Los incendios forestales en España supusieron otra complicación. Por muy exuberante y mágico que sea el bosque en “El laberinto del fauno”, se necesitaron meses de riego para que cobrara vida. “Cada árbol frondoso que ven, lo hicimos crecer”, dice del Toro. “Cada helecho lo plantamos nosotros”.

El icónico árbol de la película, sin embargo, fue obra del diseñador artístico Eugenio Caballero. Del Toro siempre ha sido reconocido por su maestría en el diseño de texturas, pero “El laberinto del fauno” incluye algunas de sus creaciones más memorables. En una época en la que la inteligencia artificial se abre camino en la industria cinematográfica, la belleza artesanal de la película destaca aún más.

“Creo que la gente sabe instintivamente cuando te has esforzado”, dice del Toro. “Perciben que la calidad del trabajo es importante para ti. No solo vamos al cine para ver el mundo. Vamos a ver un mundo que no reconocemos. Cuanto más original y artesanal sea el diseño, más se nota”.

“Para mí, el cine virtual no es tan interesante”, añade. “No estás buscando la casualidad. No estás buscando la humanidad”.

Nada es más humano en “El laberinto del fauno” que su joven protagonista. Baquero tenía solo 11 años cuando rodó la película, pero del Toro la describe como “la actriz más madura que he dirigido”. Baquero, ahora de 31 años, también asistió al estreno en Cannes.
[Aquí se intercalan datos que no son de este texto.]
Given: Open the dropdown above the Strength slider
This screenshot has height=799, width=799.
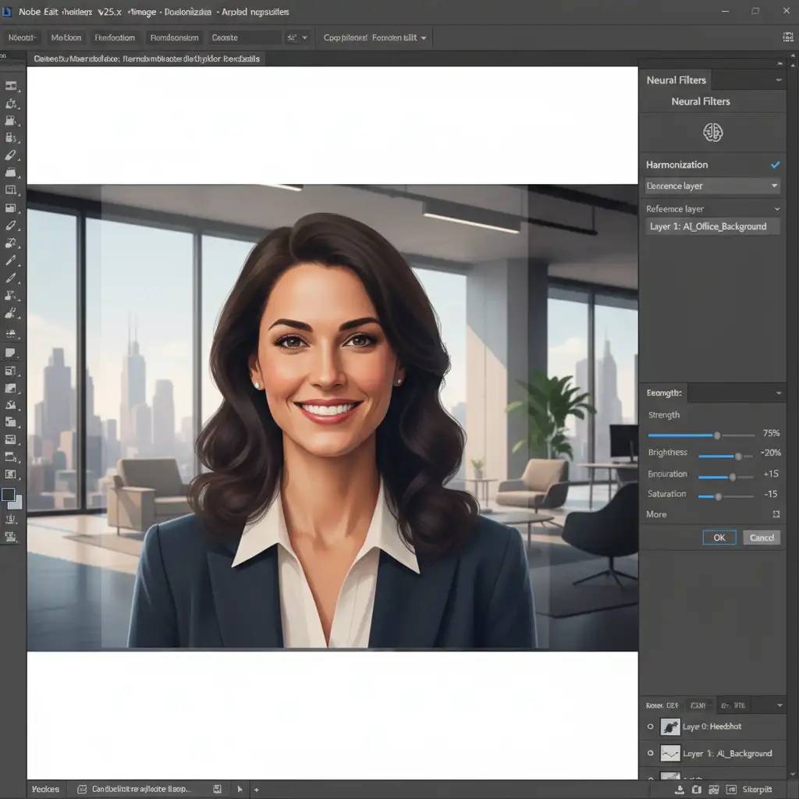Looking at the screenshot, I should [777, 394].
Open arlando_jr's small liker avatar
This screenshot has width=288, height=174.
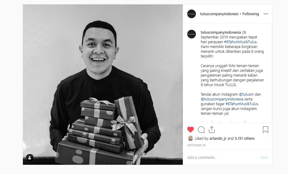click(x=190, y=138)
“Durante el proceso de audición, no me trató como a un niño”, dice Baquero. “Me trató como a un adulto. Me puso mucha tarea. Me dio muchas referencias de películas, algunas de las cuales, como ‘La tumba de las luciérnagas’, eran muy oscuras”.

“El laberinto del fauno”, una fábula para mayores de 18 años con escenas de violencia sangrienta, no es apta para niños. Pero Baquero no fue ajena a ninguna de sus crueldades. Creció con “El laberinto del fauno”.

“Cada vez lo disfruto más”, dice. “Puedo distanciarme de la película y verla con otros ojos. Casi ya no me reconozco en ella. Bueno, sí me reconozco, pero fue hace 20 años”.

Tras su estreno en Cannes, “El laberinto del fauno” fue aclamada como una obra maestra y obtuvo seis nominaciones al Óscar, ganando tres (por fotografía, dirección artística y maquillaje). Pero Del Toro considera que su experiencia al proyectar la película para Stephen King fue “mi Óscar”. Viajó hasta Maine, llevando consigo sus rollos de película, para mostrársela al autor al que admiraba desde niño. “El hombre pálido lo dejó completamente desconcertado”, afirma Del Toro.

En “El laberinto del fauno”, existen fuerzas ocultas y eternas bajo tierra que perduran más que las plagas malignas que acechan en la superficie. Hay magia en el mundo, pero hay que saber dónde buscar. Dos décadas después, del Toro sigue creyendo en ello.

“Lo he experimentado en el mundo real. No con faunos, hombres pálidos ni hadas”, dice riendo entre dientes. “Pero he descubierto que cuando tu voluntad se alinea con la corriente vital del cosmos, suceden cosas extraordinarias. Cuando nadas contra la corriente, las cosas salen mal”.